As variantes comuns da VKORC1 são associadas aos níveis de vitamina K. o polimorfismo rs8050894 foi associado significativamente aos níveis de vitamina K no estudo NHANES, conduzido em mais de 5 mil indivíduos, pelo National Center for Health Statistics (NCHS) nos Centers for Disease Control and Prevention (CDC) nos Estados Unidos. Outro estudo encontrou associação entre os níveis de filoquinona plasmática e rs8050894 em 416 homens e mulheres mais velhos (60-80 anos), principalmente de ascendência europeia. Nestes estudos, os níveis de vitamina K são de filoquinona (K1), com menores níveis para o genótipo CC de rs8050894 e portadores do alelo T para rs7294. Portadores do alelo G para rs8050894 apresentam maiores níveis de filoquinona.

Altas doses de vitamina K1 podem neutralizar o efeito das cumarinas (varfarina) nos fatores de coagulação no fígado, mas não no tecido extra-hepático. No tecido extra-hepático, apenas a vitamina K2 foi capaz de inibir a calcificação arterial induzida pela varfarina. Isso implica efeitos diferentes da atividade de VKORC1 e da ingestão de vitamina K1 e K2 nos fatores de coagulação como proteínas hepáticas e nas proteínas extra-hepáticas, como VKDPs. 

Portanto, é improvável que uma funcionalidade diminuída da enzima VKORC1 influencie os fatores de coagulação e a hemostasia em pessoas com ingestão normal de vitamina K1 e que não usam cumarinas. No entanto, uma atividade diminuída ao longo da vida da enzima VKORC1 pode prejudicar a atividade da VKDPs e, com isso, aumentar o risco de calcificação vascular. Isso pode ser ainda piorado pela ingestão reduzida de vitamina K2. 

A suplementação de filoquinona (K1) reduziu a progressão do CAC ao longo de 3 anos, em comparação com o placebo em adultos. Também a suplementação de MK7 (K2) melhorou a rigidez arterial em um grupo de mulheres com artérias mais rígidas.
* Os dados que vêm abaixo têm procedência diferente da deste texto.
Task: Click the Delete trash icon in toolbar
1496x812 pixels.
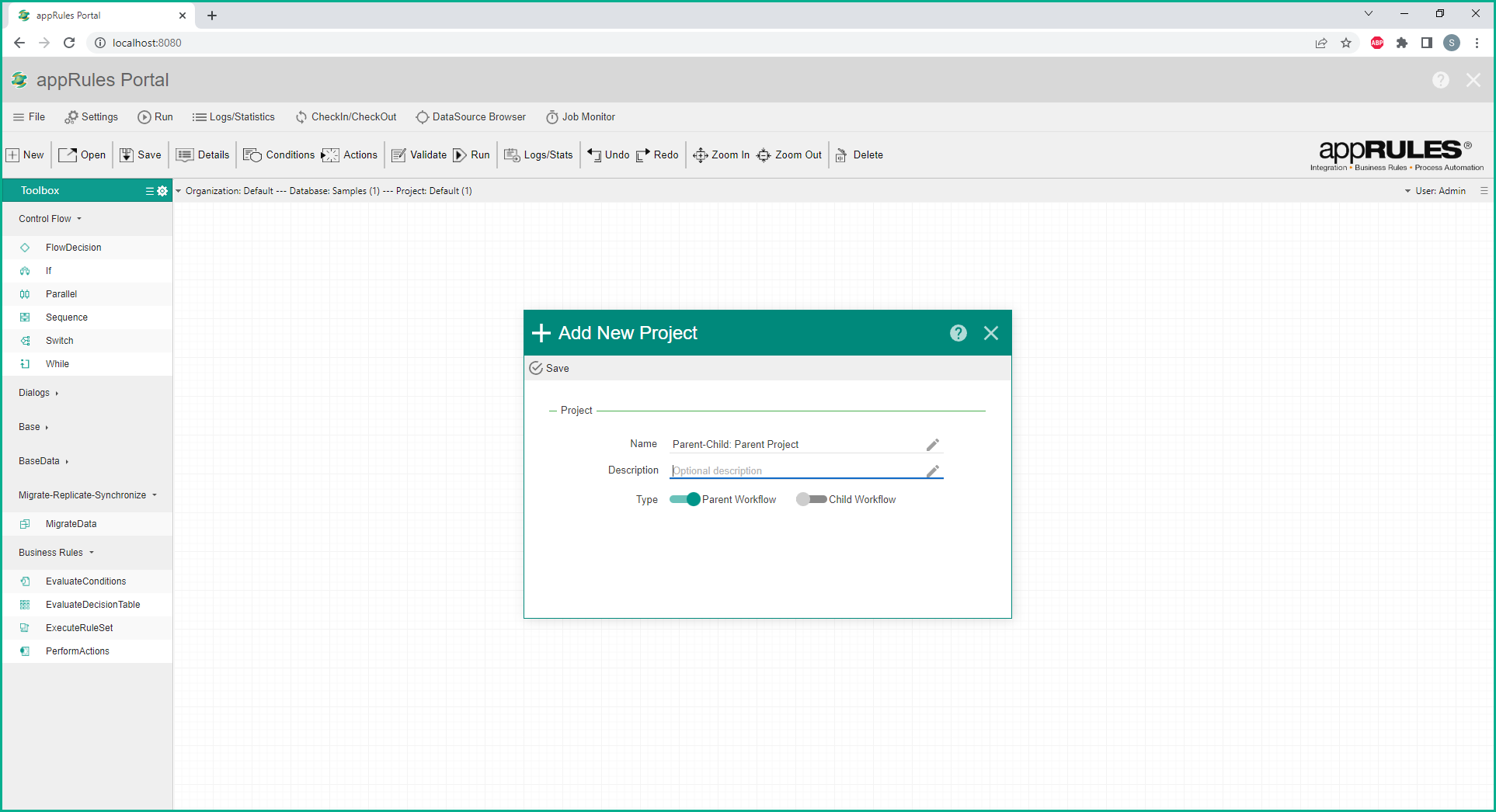Action: pos(841,155)
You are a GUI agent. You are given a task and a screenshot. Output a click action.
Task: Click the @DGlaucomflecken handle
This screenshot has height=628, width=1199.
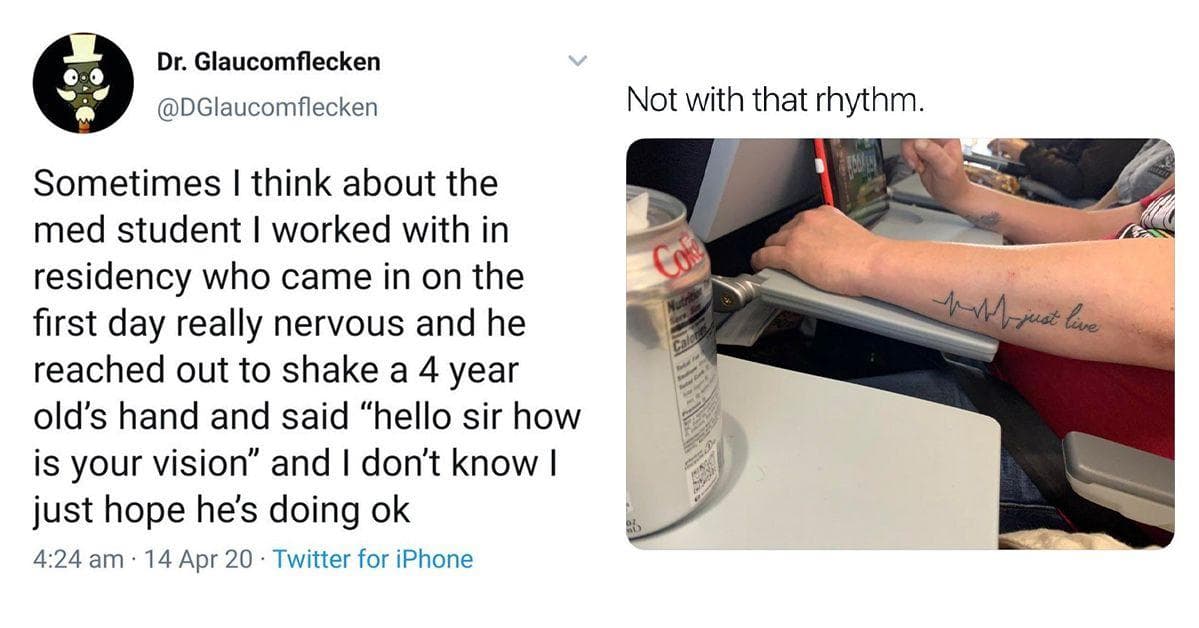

Portanto, ajustes na alimentação e suplementação de vitamina K podem exercer função protetora para quem possui os polimorfismos de menor função para VKORC1, reduzindo a formação de CAC. 

Os exames bioquímicos para verificar os níveis de vitamina K são os níveis de filoquinona (usando HPLC – High-Performance Liquid Chromatography – de fase reversa) e para a atividade da vitamina K nos tecidos, a relação entre osteocalcina desfosforilada e não carboxilada sérica/osteocalcina intacta total.

O teste genético BioNutrientes da Biogenetika faz a análise dos polimorfismos do VKORK1 e indica a tendência dos níveis de vitamina K oferecendo aos clientes e profissionais uma abordagem de saúde preventiva e individualizada.

*Conceito de polimorfismo: são as variações na sequência de DNA que podem alterar as proteínas produzidas pelo organismo podendo gerar impactos para as vias envolvidas, metabolismo e saúde de quem as porta. Para ser considerado um polimorfismo esta variação precisa ser de no mínimo 1% em uma população.